Ruse grossière de mons Rabylas de la Galissonnière. —La diète et la tisane universitaire. — Il n’y a que le premier pas qui coûte.

Tout bouleversé de cette double vision et faisant un violent effort pour appeler au secours, l’écolier s’éveilla brusquement et se trouva assis sur le bord de son étroite couchette sur laquelle il s’était violemment agité pendant cette merveilleuse apparition. Ruisselant d’une sueur provoquée par la terreur panique qu’il ressentait, il s’enfonça dans son lit et cacha sa tête sous les couvertures à la façon des poltrons qui ferment les yeux, au lieu de chercher à deviner ce qui a pu causer leur effroi. La seule idée qui restait à Babylas après cette longue secousse, était une tentation de fuir cette prison où il était enfermé.

Grâce à ses habitudes de désobéissance, à ses mauvais penchants et à ses goûts de paresse, cette folle espérance s’empara bientôt de son esprit et l’occupa tellement en le tenant éveillé que lorsque le tambour fit entendre la Diane dans les corridors du collége, Babylas n’avait pas encore songé à se rendormir.

Maître Babylas avait résolu de ne pas rentrer en classe, il se dit malade.

Comme en effet les émotions de la nuit avaient laissé sur son visage une grande pâleur et un abattement excessif, on l’envoya aussitôt à l’infirmerie en attendant la visite du médecin.

Les excellentes sœurs qui se dévouent avec tant d’intelligence et de douceur à ces soins si pénibles, s’empressèrent de coucher Babylas dans un lit chaudement bassiné, et lui firent boire provisoirement une grande tasse de tisane.

L’écolier avala la boisson avec une fort laide grimace, car il avait compris que sa rébellion contre les soins des sœurs pourrait donner l’éveil sur sa fausse indisposition.

Il aurait dû penser aussi que le médecin ne serait pas dupe de cette comédie et qu’on le renverrait bientôt à l’étude, toutefois après lui avoir fait subir une journée de diète et de tisane forcées.
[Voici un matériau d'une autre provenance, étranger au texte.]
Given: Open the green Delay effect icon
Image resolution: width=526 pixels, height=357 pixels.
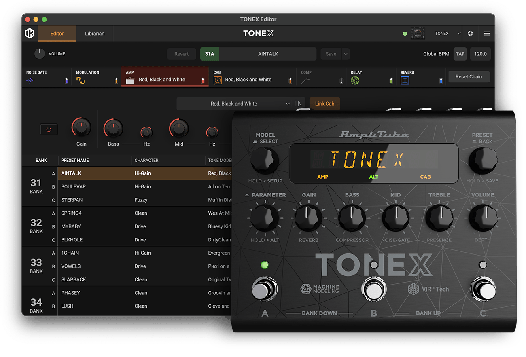Looking at the screenshot, I should click(x=355, y=80).
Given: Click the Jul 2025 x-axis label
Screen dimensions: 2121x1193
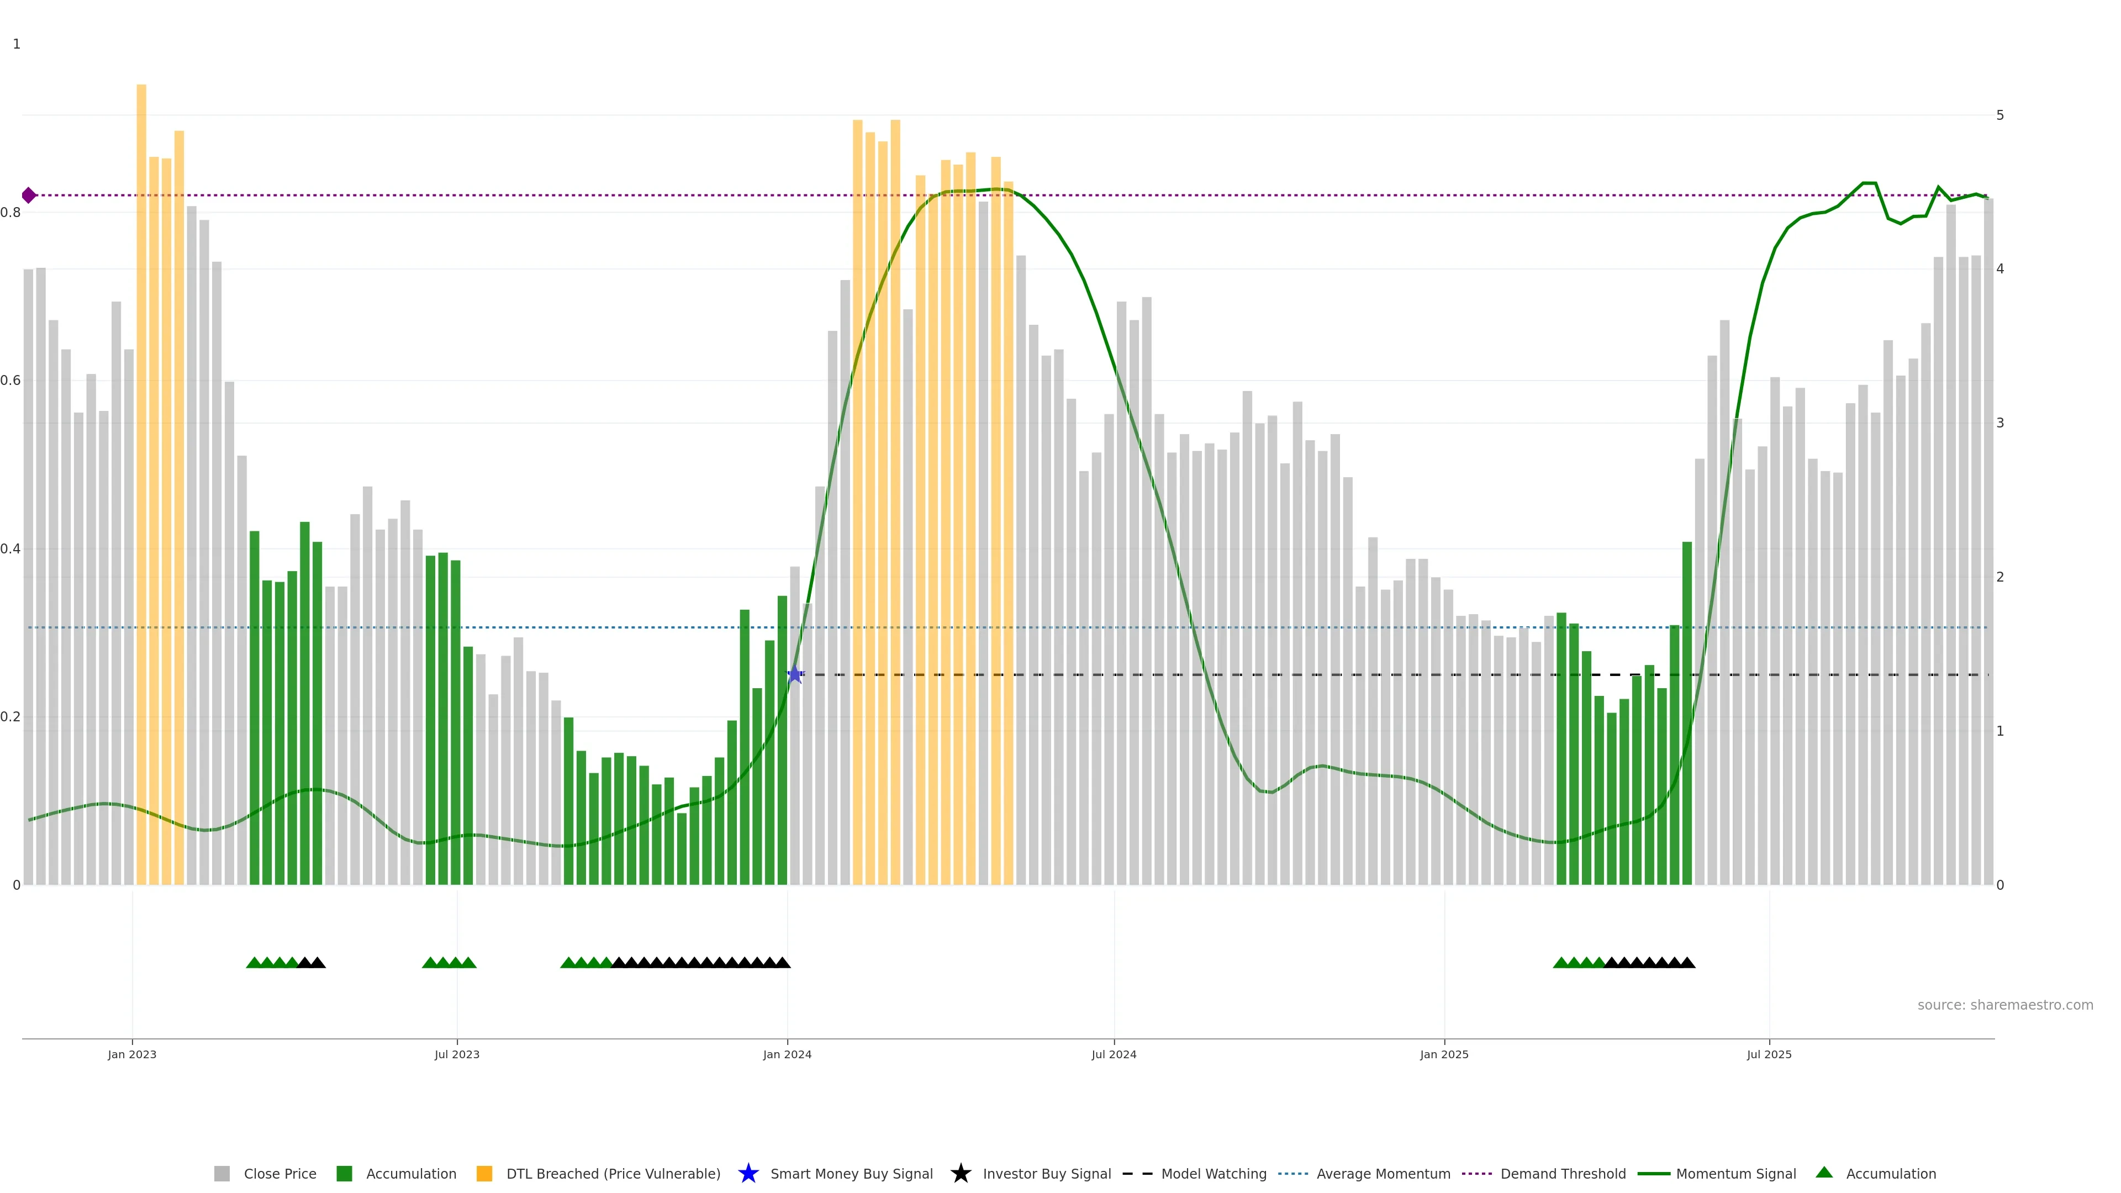Looking at the screenshot, I should (x=1769, y=1055).
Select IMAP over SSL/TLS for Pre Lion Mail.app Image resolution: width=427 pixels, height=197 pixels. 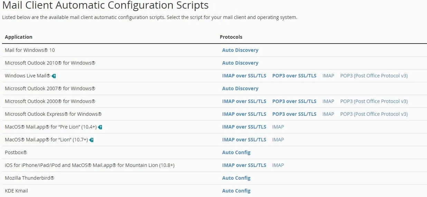coord(244,127)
Mais étourdi comme il l’était, il oublia bien vite la position étrange qu’il venait de se préparer par un coupable mensonge, et retourna tout entier vers son rêve de la nuit.

Babylas, à. qui la bonne Marguerite avait dit si souvent, et tant bien que mal tous les contes de fées, tous ces contes inventés pour donner de sages conseils sous une forme attrayante, n’y avait jamais vu que le côté merveilleux sans y remarquer la leçon. Les châteaux de cristal, les baguettes magiques, les talismans enchantés, les apparitions soudaines, voilà les seules choses qu’il en avait retenues. Aussi comprendra-t-on facilement que les deux esprits qui l’avaient visité pendant son sommeil, dussent avoir toute son attention.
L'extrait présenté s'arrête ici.